One of the most under-emphasized areas in the booming field of virtual reality involves user-generated content. I’ve noticed at many tech conferences that a keen interest for student-created content options is resonating at an all-time high, especially for folks in higher education.
Enter WhooshVR. Having exhibited in the past at CES and other events, these folks are chiefly known for Whoosh3D, a 3D-enabled 9H tempered glass screen protector which comes with its own app. Whoosh3D enables a conventional smartphone or tablet device to create, convert, stream, and display 2D and stereo 3D content, in a glasses-free format. But WhooshVR is a pleasant addition to their platform, something I see as having high potential in the education market.
Basically, WhooshVR is an app that enables a conventional phone to capture a 2D photo with a single click, convert it to 3D VR format, and create tilt-view VR photos and video, whereby the edges of the frame expand beyond one’s peripheral vision. Its current photo capture constraint is 140 degree FOV with a phone’s camera and 180 degrees with a fisheye lens. Interestingly, all photo capture is via a single photo shot; I do not need to rotate the phone or exhibit socially awkward photo capture behaviors, thank goodness. According to Simon Gemayel, CEO of 3DVT: “We're changing the face of VR content by shifting people from being content consumers to “content creators” simply by using their phone – the camera we all carry around in our pocket – and using it in a way which is natural to human behavior; photo capture with a single click.” He gleams: “This is a powerful change in paradigm. Never before has 3D and VR3D been so simple, so affordable, and so accessible. “
The introductory app is free, yet basic. (In the basic version of Whoosh VR, photos are captured through the app and viewed on the app’s library.) The upsell version will also allow users to access VR and 3D content on YouTube.

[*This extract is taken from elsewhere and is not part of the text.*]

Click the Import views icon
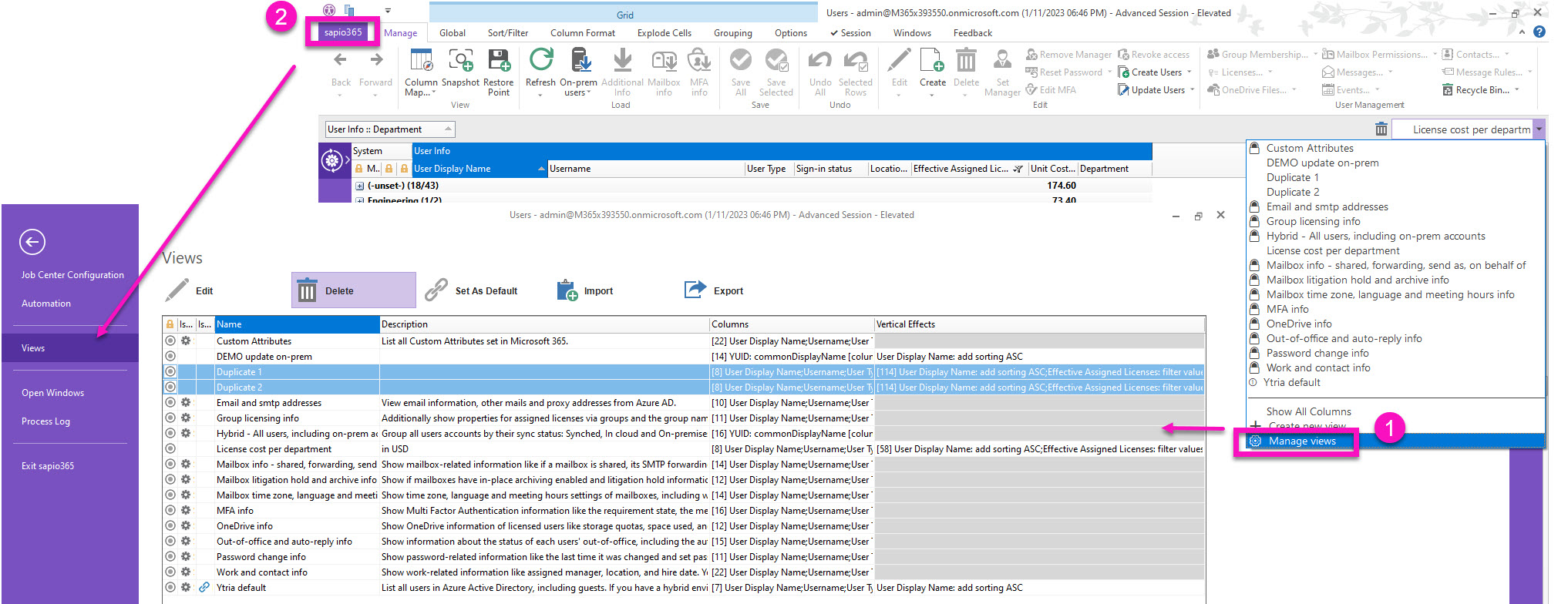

I have been playing with the WhooshVR app at work and home, experimenting with both fish hook and other lenses. From the perspective of the consumer, I see this as a low-cost and non-complicated way to capture 3D pictures (and soon, video), enjoying the ability to click through a mass of images using my VR headgear or the auto-stereo display. I can print what I see on a either a color printer or 3D printer and can email or post my images from the app. From an educator’s perspective, I like the hands-free use, enabled through gaze control on an onscreen dashboard. The intuitive dashboard allows immediate depth editing, zooming, and quick visual tweaking. In my way of thinking, it provides an easy way for the youngest children, or beginning students at higher levels, to jump right into the fray, using a tool I consider a valuable precursor to more sophisticated and time-consuming content generation tools. It’s pretty slick.